The Goat Moth is one of only three of the approximately 700 species of Cossidae moths (Leopard and Goat moths) to occur in Great Britain.
The wings of this moth are well camouflaged and resemble tree bark: they are brownish-grey in colour and have darker irregular markings which imitate the cracks found in bark. It is a large moth with a distinctive upright posture when at rest.
The Goat Moth's habitats are gardens, parks and other places with plenty of trees and shrubs. They are also found on riverbanks because of the higher proportion of Alder trees, one of their larval foodplants, that grow there.
The forewing of the Goat Moth ranges between 32 and 42mm
This resident moth is nationally scarce and occurs in widely scattered colonies in the southeast of England, on the coasts of Wales, Devon and Kent and in parts of Scotland. There are also a few small, localised communities in southern Ireland.

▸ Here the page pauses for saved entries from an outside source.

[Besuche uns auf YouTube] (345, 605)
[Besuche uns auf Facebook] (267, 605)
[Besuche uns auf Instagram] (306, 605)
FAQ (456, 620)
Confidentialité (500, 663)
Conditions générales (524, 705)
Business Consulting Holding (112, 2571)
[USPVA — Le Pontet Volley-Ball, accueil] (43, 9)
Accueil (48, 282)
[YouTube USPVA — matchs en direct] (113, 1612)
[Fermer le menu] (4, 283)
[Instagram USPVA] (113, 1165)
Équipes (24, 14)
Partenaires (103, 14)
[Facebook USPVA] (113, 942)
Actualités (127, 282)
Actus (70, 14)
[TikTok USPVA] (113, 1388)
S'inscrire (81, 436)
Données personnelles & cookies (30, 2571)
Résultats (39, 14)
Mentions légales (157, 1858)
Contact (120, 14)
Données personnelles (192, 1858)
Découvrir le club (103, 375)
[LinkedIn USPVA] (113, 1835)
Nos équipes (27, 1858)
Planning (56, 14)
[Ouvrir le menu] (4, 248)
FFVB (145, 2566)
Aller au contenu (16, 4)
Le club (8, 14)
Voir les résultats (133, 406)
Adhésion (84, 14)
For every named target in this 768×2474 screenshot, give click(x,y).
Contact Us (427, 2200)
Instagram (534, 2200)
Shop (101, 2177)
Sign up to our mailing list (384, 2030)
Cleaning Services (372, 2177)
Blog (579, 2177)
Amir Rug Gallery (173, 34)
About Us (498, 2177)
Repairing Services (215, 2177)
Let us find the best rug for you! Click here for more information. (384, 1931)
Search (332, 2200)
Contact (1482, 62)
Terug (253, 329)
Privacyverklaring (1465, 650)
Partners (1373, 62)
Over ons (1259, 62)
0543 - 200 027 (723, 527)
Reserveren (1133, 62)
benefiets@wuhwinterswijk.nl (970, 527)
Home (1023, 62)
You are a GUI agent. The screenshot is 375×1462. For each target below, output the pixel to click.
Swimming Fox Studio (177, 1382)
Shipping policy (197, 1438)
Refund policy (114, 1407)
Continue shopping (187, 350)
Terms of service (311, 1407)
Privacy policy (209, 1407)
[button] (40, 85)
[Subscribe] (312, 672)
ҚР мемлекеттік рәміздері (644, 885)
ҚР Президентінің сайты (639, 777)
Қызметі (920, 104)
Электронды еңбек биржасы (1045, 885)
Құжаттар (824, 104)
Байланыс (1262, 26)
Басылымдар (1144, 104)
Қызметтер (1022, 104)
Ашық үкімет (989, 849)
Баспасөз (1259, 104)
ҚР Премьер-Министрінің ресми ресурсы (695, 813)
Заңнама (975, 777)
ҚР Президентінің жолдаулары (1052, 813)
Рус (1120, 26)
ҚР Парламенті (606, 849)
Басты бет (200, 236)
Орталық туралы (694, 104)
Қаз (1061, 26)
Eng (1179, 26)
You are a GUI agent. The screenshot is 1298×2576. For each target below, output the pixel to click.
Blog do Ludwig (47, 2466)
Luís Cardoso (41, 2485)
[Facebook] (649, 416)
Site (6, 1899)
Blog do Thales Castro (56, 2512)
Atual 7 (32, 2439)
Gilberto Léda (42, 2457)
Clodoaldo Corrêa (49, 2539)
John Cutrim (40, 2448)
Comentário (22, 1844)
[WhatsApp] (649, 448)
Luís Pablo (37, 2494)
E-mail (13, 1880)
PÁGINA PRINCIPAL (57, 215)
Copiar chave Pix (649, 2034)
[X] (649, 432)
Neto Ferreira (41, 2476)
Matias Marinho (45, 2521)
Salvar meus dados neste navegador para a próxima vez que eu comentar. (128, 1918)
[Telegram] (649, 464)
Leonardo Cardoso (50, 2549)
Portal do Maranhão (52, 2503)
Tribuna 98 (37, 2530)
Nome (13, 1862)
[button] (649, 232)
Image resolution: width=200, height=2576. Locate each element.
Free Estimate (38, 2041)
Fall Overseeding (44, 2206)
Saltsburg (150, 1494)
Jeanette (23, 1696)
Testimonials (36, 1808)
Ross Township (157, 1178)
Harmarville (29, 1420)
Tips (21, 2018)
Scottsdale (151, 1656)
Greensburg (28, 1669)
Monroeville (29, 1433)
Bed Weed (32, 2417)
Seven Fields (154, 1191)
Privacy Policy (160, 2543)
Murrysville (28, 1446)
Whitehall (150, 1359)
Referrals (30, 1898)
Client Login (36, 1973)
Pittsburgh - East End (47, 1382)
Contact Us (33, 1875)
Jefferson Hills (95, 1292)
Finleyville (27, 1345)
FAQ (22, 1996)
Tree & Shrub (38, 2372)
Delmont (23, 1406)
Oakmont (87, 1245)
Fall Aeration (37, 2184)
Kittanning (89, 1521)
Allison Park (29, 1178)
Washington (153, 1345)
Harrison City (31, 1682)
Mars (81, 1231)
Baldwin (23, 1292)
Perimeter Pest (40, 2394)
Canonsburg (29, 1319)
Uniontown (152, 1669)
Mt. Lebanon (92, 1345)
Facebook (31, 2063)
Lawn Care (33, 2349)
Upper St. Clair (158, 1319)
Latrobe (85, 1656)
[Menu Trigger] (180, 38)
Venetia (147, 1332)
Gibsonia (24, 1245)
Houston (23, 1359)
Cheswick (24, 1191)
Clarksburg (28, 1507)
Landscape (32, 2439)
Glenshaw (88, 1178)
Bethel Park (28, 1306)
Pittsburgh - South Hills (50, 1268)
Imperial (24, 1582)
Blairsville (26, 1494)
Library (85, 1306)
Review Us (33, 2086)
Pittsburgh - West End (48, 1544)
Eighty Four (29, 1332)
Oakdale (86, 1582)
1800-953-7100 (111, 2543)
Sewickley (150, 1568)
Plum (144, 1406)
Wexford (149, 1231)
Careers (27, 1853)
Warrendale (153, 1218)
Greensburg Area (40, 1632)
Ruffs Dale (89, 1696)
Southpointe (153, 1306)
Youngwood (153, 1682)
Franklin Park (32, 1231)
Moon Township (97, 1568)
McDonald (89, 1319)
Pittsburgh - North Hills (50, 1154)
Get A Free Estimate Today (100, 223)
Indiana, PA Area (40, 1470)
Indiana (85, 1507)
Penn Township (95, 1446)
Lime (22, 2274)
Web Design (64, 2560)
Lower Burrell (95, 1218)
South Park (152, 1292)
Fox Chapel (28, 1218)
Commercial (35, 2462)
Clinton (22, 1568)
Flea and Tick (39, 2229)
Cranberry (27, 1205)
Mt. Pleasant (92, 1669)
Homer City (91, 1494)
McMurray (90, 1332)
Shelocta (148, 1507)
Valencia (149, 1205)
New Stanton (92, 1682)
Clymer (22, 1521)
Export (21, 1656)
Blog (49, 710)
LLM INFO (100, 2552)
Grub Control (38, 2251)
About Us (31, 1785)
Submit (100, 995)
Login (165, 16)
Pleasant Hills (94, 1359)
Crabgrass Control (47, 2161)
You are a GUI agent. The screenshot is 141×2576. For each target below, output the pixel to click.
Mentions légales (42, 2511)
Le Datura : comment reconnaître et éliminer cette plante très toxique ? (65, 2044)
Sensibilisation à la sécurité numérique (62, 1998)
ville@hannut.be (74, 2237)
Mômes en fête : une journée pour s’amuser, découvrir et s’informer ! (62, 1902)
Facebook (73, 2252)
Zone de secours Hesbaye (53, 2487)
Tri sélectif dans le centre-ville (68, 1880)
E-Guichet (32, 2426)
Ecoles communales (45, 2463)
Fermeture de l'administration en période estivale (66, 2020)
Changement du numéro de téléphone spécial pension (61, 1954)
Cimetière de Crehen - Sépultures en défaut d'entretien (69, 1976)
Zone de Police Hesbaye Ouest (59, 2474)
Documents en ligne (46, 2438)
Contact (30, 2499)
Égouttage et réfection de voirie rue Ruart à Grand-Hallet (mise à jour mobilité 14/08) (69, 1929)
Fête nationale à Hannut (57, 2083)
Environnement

The Goat Moth is shortlived because it is unable to feed. It over-winters three or four times in its larval form, the final time in a cocoon from which pupates the following spring.
The larval foodplants of the Goat Moth are trees and shrubs in woodlands, parks and on riverbanks where it lives on Alders in particular. Alder trees are becoming increasingly affected by a fungal disease and many dead and dying trees are becoming obvious on our riverbanks.